:: CONSIGNE ::
Prolongez l'extrait sur les termes grecs désignant le prêtre dans le Nouveau Testament, en reprenant juste après sa dernière phrase.

:: EXTRAIT ::
== == ==

Il importe de distinguer ici les trois termes employés à ce sujet dans la langue du Nouveau Testament :
Hiereus, terme grec usuel pour désigner le prêtre, quelque religion qu’il desserve, est utilisé dans le Nouveau Testament, aussi bien pour le prêtre juif (Luc 1.5 ; Matthieu 8.4 etc.) que pour le prêtre païen (Actes 14.13). Le hiereus est celui qui s’occupe des choses sacrées (hiéra), sacrifices, cérémonies du culte, etc. Les versions françaises ont souvent traduit ce mot par sacrificateur (Calvin, Ostervald, Laus., Oltramare, Segond 1910, premières éditions Version Synodale), traduction qu’on abandonne aujourd’hui pour celle de prêtre (Stapfer, Segond 1901, Crampon, Bible du Centenaire, Version Synodale depuis 1934, Lasserre) : voir L. Gautier, Études, pages 247-276. En effet le hiéreus n’est pas chargé des sacrifices, comme le fait croire le titre de sacrificateur ; il est surtout l’officiant, celui qui préside un rite, un culte.
Presbutéros (d’où sont venus en français le mot savant presbytre, c’est-à-dire ancien, et le mot populaire prêtre) est le comparatif de presbus = vieux, âgé, ancien, vénérable, d’où les sens de : préférable, respectable, précieux, donnés à presbutéros. Ici la notion du prêtre n’est plus avant tout qu’il remplit la fonction de vaquer aux offices sacrés, mais plutôt : celui dont l’âge et l’expérience inspirent le respect et lui confèrent l’autorité.
Diakonos, nom du serviteur, ministre, envoyé le diacre. Étymologiquement, c’est : celui qui court à travers (dia) la poussière (konia)
Le terme hiéreus désigne généralement dans le Nouveau Testament les membres du clergé juif, dans les diverses fonctions qui leur sont attribuées. Ainsi Luc 1.5 ; Luc 1.8 parle du prêtre Zacharie, qui appartenait à la huitième des vingt-quatre classes de prêtres de l’ordre d’Aaron (cf. 1 Chroniques 24.10, classe d’Abija). Matthieu 12.5 cite l’exemple du prêtre officiant le jour du sabbat. Jésus ordonne aux lépreux qu’il guérit d’aller se montrer au prêtre, selon les prescriptions de la loi juive, d’après Lévitique 14.2 et suivants (Marc 1.44 et parallèle, cf. Luc 17.14).

== == ==

[Enregistrements de données]
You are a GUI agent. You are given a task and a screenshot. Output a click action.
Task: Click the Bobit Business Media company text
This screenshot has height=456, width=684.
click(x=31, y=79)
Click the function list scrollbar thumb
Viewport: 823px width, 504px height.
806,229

== == ==

:: RÉPONSE CI-DESSOUS ::
Le seul exemple de prêtre fidèle, et réellement consacré aux intérêts spirituels de l’œuvre de Dieu, cité par les Évangiles, est celui de Zacharie (Luc 1.5-25 ; Luc 1.57-79). Tous les autres paraissent dans les Évangiles, soit pour faire une inquisition — auprès de Jean-Baptiste par exemple (Jean 1.19-27) —, soit pour s’opposer ou faire obstruction à Jésus et à son œuvre ou pour s’efforcer de le mettre dans l’embarras (Jean 7.32 ; Jean 7.45-47 ; Matthieu 21.15 ; Matthieu 21.23 et parallèle), soit même pour chercher à le faire périr (Luc 19.47 ; Marc 14.1 ; Marc 14.10 ; Marc 14.43 ; Marc 14.53-65 ; Marc 15.1 et parallèle, Matthieu 27.3 ; Matthieu 27.10, etc., Jean 11.47 ; Jean 11.50 ; Jean 18.14-19), opposition qui se poursuit jusqu’après sa mort (Matthieu 28.11 ; Matthieu 28.15). Jésus, d’ailleurs, avait pressenti cette opposition des prêtres (Marc 8.31 et parallèle), et n’a pas craint de dévoiler catégoriquement sa pensée à leur égard, dans la parabole des vignerons (Marc 12.1 ; Marc 12.12 et parallèle).
Il ressort de ces différents textes que Jésus a commencé par se montrer respectueux de l’institution de la prêtrise telle qu’elle existait chez les Juifs, mais que leur formalisme et leur résistance au spiritualisme qu’il apportait finirent par aboutir à une opposition constante entre les prêtres et lui, opposition qui devait causer sa mort. Aussi conçoit-on que Jésus, qui eut tant à souffrir du cléricalisme des prêtres de sa nation, n’ait jamais songé à instituer une prêtrise. Nulle part, en effet, les Évangiles ne nous disent qu’il ordonna des prêtres, mais à ceux qu’il choisit pour collaborateurs et continuateurs de son œuvre il dit : « Je vous ferai pêcheurs d’hommes » (Matthieu 4.19) ; « Voici, je vous envoie… » (apostellô, c’est-à-dire : je fais de vous des messagers ; Matthieu 10.16 ; Jean 17.18) ; « Allez, faites de toutes les nations mes disciples » (Matthieu 28.19) ; « Vous serez mes témoins, signifiant : martyrs… jusqu’aux extrémités de la terre » (Actes 1.8). Voir Succession Apostolique.
Même la parole : « Tu es Pierre et sur cette pierre je bâtirai mon Église » (Matthieu 16.18 et suivant) n’implique point l’institution d’une prêtrise. Voir Clefs (pouvoir des).
Le grand-prêtre ou souverain sacrificateur (arkhiéreus) était président du Sanhédrin (Matthieu 26.57 ; Actes 5.27 ; Actes 7.1 ; Actes 23.2) et entrait chaque année, au jour des Expiations, dans le lieu très saint où l’on offrait le sang (Hébreux 9.25). Le plus souvent ce titre est au pluriel (les chefs des prêtres), désignant soit les anciens souverains sacrificateurs, soit les familles privilégiées au sein desquelles on les choisissait. Voir Sanhédrin.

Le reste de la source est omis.